In connection with the common stock issuance, the subscribers received “piggyback” registration rights exercisable under certain circumstances more particularly set forth in the Registration Rights Agreement entered into with each investor.  A copy of the form of Registration Rights Agreement is filed herewith as an exhibit.

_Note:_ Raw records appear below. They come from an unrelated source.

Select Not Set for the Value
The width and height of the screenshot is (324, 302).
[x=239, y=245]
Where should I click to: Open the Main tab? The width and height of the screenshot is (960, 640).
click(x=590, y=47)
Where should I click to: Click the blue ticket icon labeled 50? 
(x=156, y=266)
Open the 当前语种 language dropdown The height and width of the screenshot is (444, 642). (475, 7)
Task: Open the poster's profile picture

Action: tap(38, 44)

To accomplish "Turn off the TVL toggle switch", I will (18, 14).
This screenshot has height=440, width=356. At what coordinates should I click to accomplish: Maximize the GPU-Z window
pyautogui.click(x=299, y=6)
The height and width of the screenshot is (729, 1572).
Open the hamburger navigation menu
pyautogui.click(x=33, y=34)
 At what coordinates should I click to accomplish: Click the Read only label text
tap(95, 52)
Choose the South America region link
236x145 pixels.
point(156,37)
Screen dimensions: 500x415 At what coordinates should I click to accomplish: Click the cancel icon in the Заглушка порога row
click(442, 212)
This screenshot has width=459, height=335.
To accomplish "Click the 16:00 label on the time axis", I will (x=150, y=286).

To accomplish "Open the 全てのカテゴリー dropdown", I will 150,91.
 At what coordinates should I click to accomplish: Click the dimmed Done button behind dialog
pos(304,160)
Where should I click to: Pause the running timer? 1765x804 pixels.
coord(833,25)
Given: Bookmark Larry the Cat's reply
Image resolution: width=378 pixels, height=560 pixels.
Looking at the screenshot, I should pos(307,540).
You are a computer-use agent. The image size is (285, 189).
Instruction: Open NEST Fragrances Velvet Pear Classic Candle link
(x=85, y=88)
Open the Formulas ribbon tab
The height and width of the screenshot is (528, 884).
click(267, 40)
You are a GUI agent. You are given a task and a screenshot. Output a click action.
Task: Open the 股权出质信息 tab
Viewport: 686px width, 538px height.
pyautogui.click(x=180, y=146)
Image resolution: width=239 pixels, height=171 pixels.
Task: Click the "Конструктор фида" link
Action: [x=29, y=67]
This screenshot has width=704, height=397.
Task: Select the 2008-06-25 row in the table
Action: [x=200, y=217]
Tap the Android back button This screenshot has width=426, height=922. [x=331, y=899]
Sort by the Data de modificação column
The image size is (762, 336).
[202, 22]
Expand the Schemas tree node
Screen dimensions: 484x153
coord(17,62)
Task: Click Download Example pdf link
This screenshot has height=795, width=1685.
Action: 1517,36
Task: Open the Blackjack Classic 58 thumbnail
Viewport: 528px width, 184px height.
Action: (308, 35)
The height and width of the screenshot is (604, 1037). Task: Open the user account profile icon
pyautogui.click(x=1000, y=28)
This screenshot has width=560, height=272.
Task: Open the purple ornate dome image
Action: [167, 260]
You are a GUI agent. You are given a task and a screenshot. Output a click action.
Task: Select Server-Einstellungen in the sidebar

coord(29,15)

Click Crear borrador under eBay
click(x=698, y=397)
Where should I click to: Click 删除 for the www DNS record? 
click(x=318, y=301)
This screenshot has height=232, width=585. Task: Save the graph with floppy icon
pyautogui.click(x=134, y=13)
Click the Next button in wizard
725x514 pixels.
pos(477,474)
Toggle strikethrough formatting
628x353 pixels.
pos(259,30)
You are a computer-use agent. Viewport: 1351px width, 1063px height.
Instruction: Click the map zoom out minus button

Under the terms of the subscription agreements, the Company has agreed, among other things, that:


(a)

Until April 20, 2011, the Company shall not initiate or support any action to increase the number of directors serving on the Company’s Board of Directors and, subject to unforeseen circumstances outside of the Company’s control (i.e., the death or disability of a board member), the Company will not initiate or support any change to the composition of the Board of Directors’ Committees without the investors’ prior consent;


(b)

The Company will provide the Investors with an estimated use of proceeds prior to the first installment payment date and the Company will utilize not less than sixty percent (60%) of such proceeds for research and development costs and clinical trial costs;


(c)

The proceeds may be used to attract and hire a new Company Chief Financial Officer and the Investors, or their designee(s) will have the right to participate in the interviewing of, and the selection of, that new Chief Financial Officer; and



(d)

Until April 20, 2011, the Company shall not issue more than Two Hundred, Fifty Thousand (250,000) shares of the Company’s Common Stock in connection with any single transaction (other than shares that may be issued in connection with the conversion of the existing convertible promissory note into such shares of common stock by Magna Group, LLC).


Item 5.02.

Election of Directors


Under the terms of its subscription agreement with Anc Bio Holdings, Inc. (“ABH”), the Company has agreed that, following its receipt of the first installment payment, the Company will cause a vacancy on the Company’s Board of Directors to be filled by one person designated by ABH. Additionally, the Company agreed with ABH that it shall not call a meeting nor schedule a meeting of its shareholders to be held prior to April 20, 2011.  



Item 8.01

Other Events


On January 24, 2011, the Company issued a press release with regard to these transactions. A copy of the press release is furnished herewith as Exhibit 99.1 to this Current Report on Form 8-K.




Item 9.01  Exhibits.


Exhibit Number

Description 

4.1

Form of common stock purchase Warrant issued as of January 23, 2011 by the Company to each investor.

10.1

Form of Subscription Agreement executed as of January 23, 2011 by the Company with AnC Bio Holdings,

Inc.

10.2

Form of Subscription Agreement executed as of January 23, 2011 by the Company with Bioheart Florida, LLC.

10.3

Form of Registration Rights Agreement executed as of January 23, 2011 by the Company with each investor.

99.1

Press Release of Bioheart, Inc. dated January 24, 2011


Signatures



Pursuant to the requirements of the Securities Exchange Act of 1934, the registrant has duly caused this report to be signed on its behalf by the undersigned hereunto duly authorized.


Date: January 24, 2011

 

 

 

 

 

 

BIOHEART, INC.
 

 

 

By:  

/s/ Mike Tomas

 

 

 

Mike Tomas

 

 

 

President and Chief Executive Officer

 


Exhibits


4.1

Form of common stock purchase Warrant issued as of January 23, 2011 by the Company to each investor.

10.1

Form of Subscription Agreement executed as of January 23, 2011 by the Company with AnC Bio Holdings,

Inc.

10.2

Form of Subscription Agreement executed as of January 23, 2011 by the Company with Bioheart Florida, LLC.

10.3

Form of Registration Rights Agreement executed as of January 23, 2011 by the Company with each investor.